Yorkshire Evening Post from 10 April 1964 carrying the story that Terry Cooper is to make his debut at Swansea - Cooper is pictured with Bobby CollinsThe Leeds United party that took the lengthy trip to the mining district of South Wales on the eve of a Second Division match with Swansea Town in April 1964 did so in high spirits. They knew that a point from the game would all but guarantee their return to Division One after four years out of the top flight. While a win was needed to make United mathematically certain of finishing in the top two, the Whites' goal average was so markedly superior to third placed Preston North End that to all intents and purposes the draw would be enough.

Leeds were top of the table, a point clear of rivals Sunderland, and winning their final three matches would ensure they won the Division Two title for the second time in their history. As the Yorkshire Post's Eric Stanger observed, however, "the Second Division championship is merely the gilt on the gingerbread" and for the moment manager Don Revie's thoughts rested solely on the match in hand.

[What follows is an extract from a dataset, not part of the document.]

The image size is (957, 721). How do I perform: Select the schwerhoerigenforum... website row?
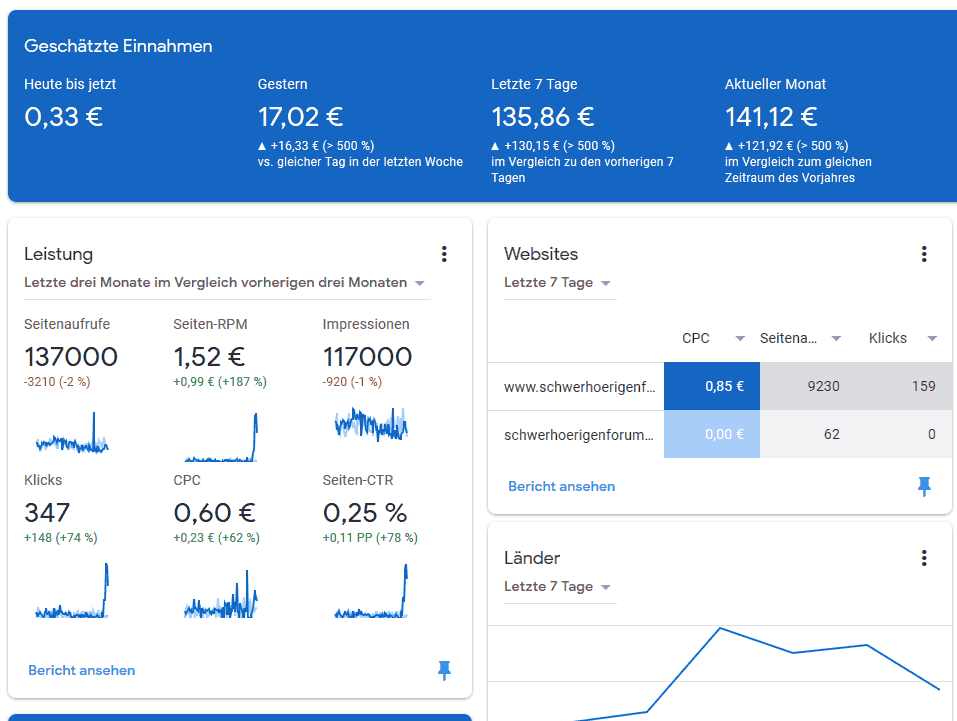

It was a deeply symbolic occasion for Revie, the supreme fatalist, with promotion up for grabs at Vetch Field: two years earlier, Bobby Collins, a 25,000 buy from Everton, had made his debut at the same ground before inspiring United's escape from an unprecedented drop into Division Three; Swansea was also the venue when the manager had gambled on youth in September 1962, giving debuts to teenagers Paul Reaney, Norman Hunter and Rod Johnson. Both of those Swansea contests brought memorable victories.

With almost a superstitious nod in honour of those fateful occasions, Revie now blooded 19-year-old Terry Cooper on the wing in place of Albert Johanneson. Cooper had started his career as an outside-left before being converted by Revie into a full-back and promised to make United a little more solid down the flank, hinting that the manager would be happy to settle for a point.

Originally, Pontefract-born Cooper had been due to travel as a standby left-back, but Johanneson injured a thigh muscle during training and was left behind when the coach left Yorkshire.

Yorkshire Post from 6 April 1964 featuring the victory over Leyton Orient which set up the chance of promotion at Swansea - Don Weston is pictured scoring the second goal in a 2-1 win

Cooper was the only change in the line up that had seen Leyton Orient off at home the previous weekend. That meant the first choice defence of Gary Sprake, Paul Reaney, Jack Charlton, Norman Hunter and Willie Bell was on duty again - Charlton had only recently returned from a lengthy spell out through injury but had restored much of the defence's early season impenetrability.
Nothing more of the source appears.